Admiral Canaris, head of the Abwehr, is ordered by Adolf Hitler to make a feasibility study into capturing the British Prime Minister, Winston Churchill. Canaris considers it a meaningless exercise that will soon be forgotten by the Führer, but he knows this will not be the case with Heinrich Himmler. Canaris therefore orders staff officer Oberst Radl to begin the study, to avoid being discredited.

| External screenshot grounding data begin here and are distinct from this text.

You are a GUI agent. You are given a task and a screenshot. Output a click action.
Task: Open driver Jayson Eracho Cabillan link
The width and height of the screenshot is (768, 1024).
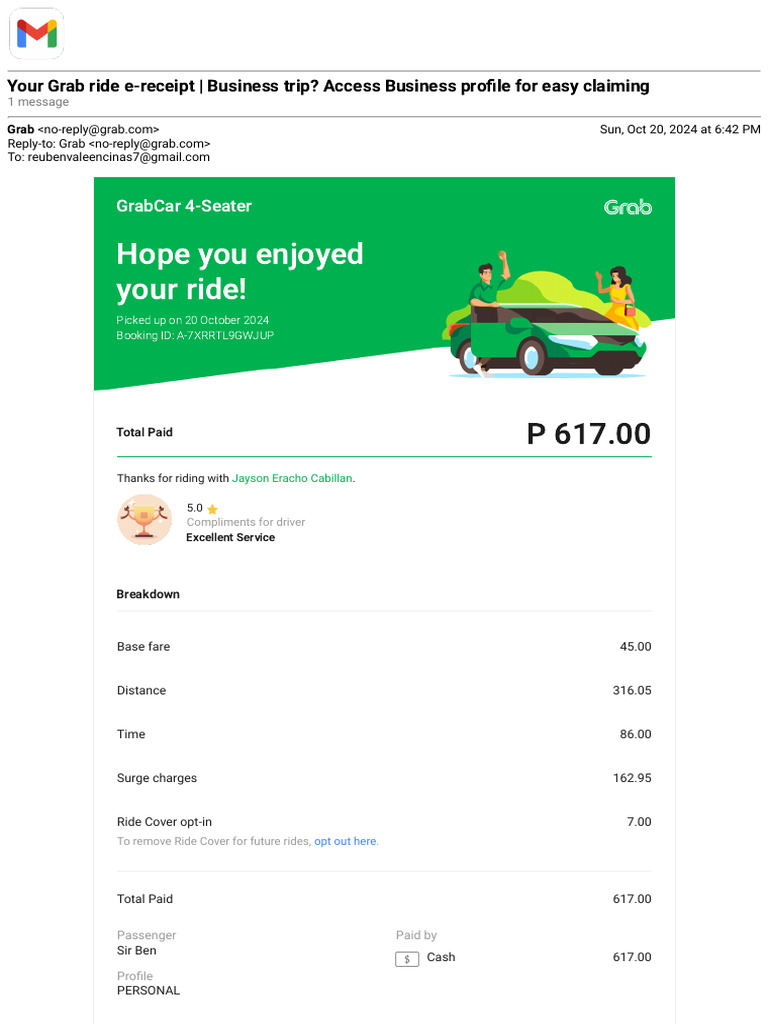[x=292, y=478]
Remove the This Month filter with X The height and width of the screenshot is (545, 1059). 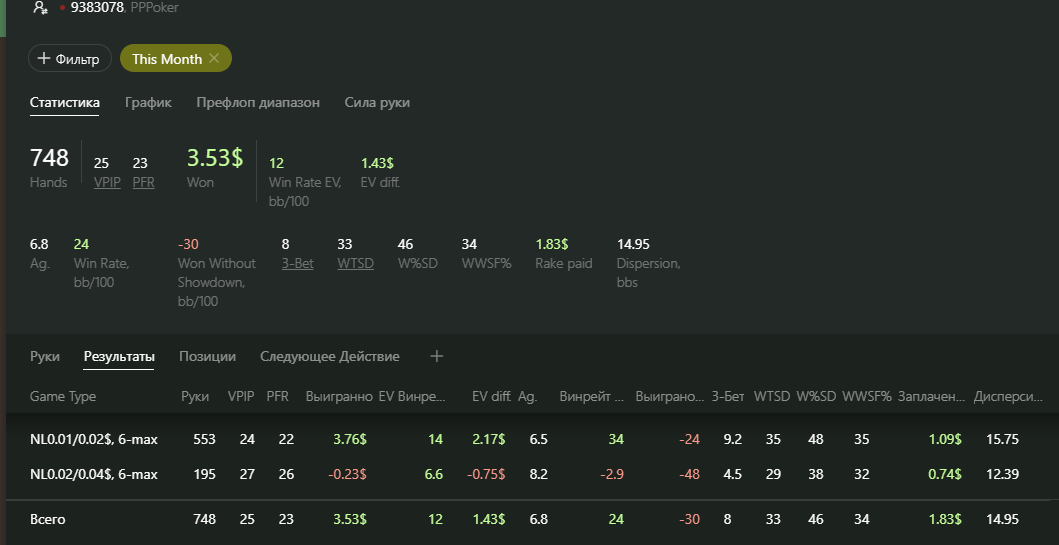[x=214, y=58]
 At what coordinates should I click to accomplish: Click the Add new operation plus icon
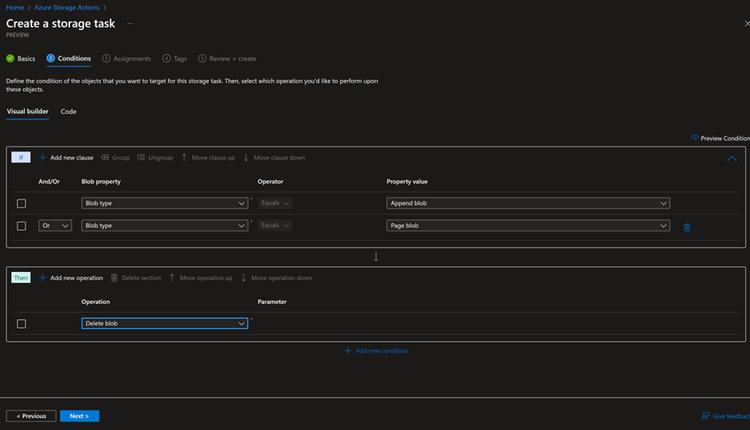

Radl receives intelligence from an Abwehr sleeper agent in England, saying Churchill will stay in a Norfolk village near the coast. He begins to see potential in the operation, which he code-names 'Eagle'. Firstly, Radl recruits an agent, an IRA man named Liam Devlin, who lectures at a Berlin university. Secondly, he selects Kurt Steiner, a highly decorated and experienced Fallschirmjäger officer, to lead the mission. However, while the Luftwaffe parachute troops are returning from the Eastern Front, Steiner unsuccessfully attempts to save the life of a Jewish girl who is trying to escape from the SS in occupied Poland. Steiner and his loyal men are court-martialled, and sent to a penal unit on German-occupied Alderney, where their mission is to conduct near-suicidal human torpedo attacks against Allied shipping in the English Channel.

Radl is summoned to a private meeting with Himmler, without Canaris' knowledge. Himmler reveals he knows all about the operation, and gives Radl a letter, apparently signed by Hitler, to commence the operation. Radl flies to Alderney, where he recruits Steiner and his surviving men. Operation Eagle involves the German commandos dressing as Polish paratroopers to infiltrate the village. They are to capture Churchill, with the help of Devlin, before making their escape by a captured motor torpedo boat. Once the operation is underway, Himmler retrieves the letter (signed by Hitler) that he had given to Radl, and destroys it.

On arrival in the English village, the German paratroopers take up positions under the guise of conducting friendly military exercises. However, the ruse is discovered when one of Steiner's men rescues a young girl from certain death beneath the village waterwheel. The soldier dies, and the wheel brings up his mangled corpse. The villagers see he is wearing a German uniform underneath his Polish one (Steiner had not wanted them executed as spies). Steiner's men round up the villagers and hold them captive in the village church, but the vicar's sister escapes and alerts a unit of nearby United States Army Rangers.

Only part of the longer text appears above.